In other words, \((\phi-1)\) is related to the integral of \(\mathrm{m}_{\mathrm{j}} \, \mathrm{d} \ln \gamma_{\mathrm{j}}\) between the limits ‘\(\mathrm{m}_{\mathrm{j}} = 0\)’ and \(\mathrm{m}_{\mathrm{j}}\). Equation (q) marks the limit of the thermodynamics analysis. However we explore the significance of the equation by adopting an equation relating \(\phi\) and \(\mathrm{m}_{\mathrm{j}}\). Equation (r) signals one assumption in which \(\mathrm{r}\) is a parameter characteristic of the solution under examination. Thus

\[\phi-1=\alpha \,\left(\mathrm{m}_{\mathrm{j}}\right)^{\mathrm{r}}\]

Then [1]

\[-\ln \left(\gamma_{\mathrm{j}}\right)=(1-\phi) \,(1+\mathrm{r}) / \mathrm{r}\]

Or,

\[(1-\phi)=[r /(1+r)] \,\left\{-\ln \left(\gamma_{j}\right)\right\}\]

From equation (m),

\[\phi=1-\alpha \,\left(\mathrm{m}_{\mathrm{j}}\right)^{\mathrm{r}}\]

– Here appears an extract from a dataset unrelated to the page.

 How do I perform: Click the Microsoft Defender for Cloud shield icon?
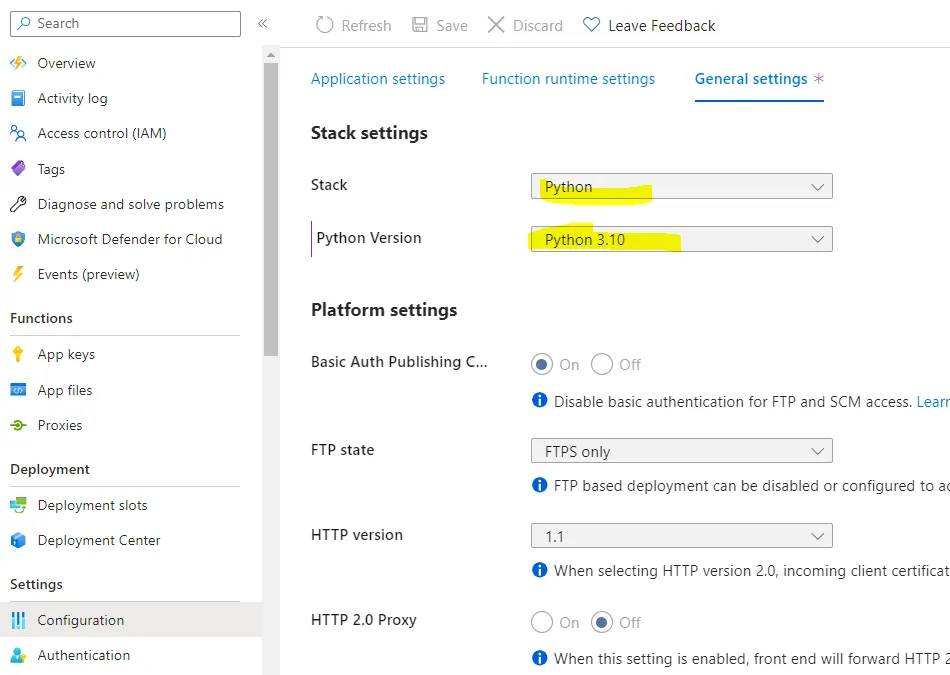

If for example, \(\alpha > 1\), then \(\phi < 1\) for all solutions. According to equation (c),

\[\mu_{1}(\mathrm{aq})-\mu_{1}^{*}(\ell)=-\left[1-\alpha \,\left(\mathrm{m}_{\mathrm{j}}\right)^{\mathrm{t}}\right] \, \mathrm{R} \, \mathrm{T} \, \mathrm{M}_{1} \, \mathrm{m}_{\mathrm{j}}\]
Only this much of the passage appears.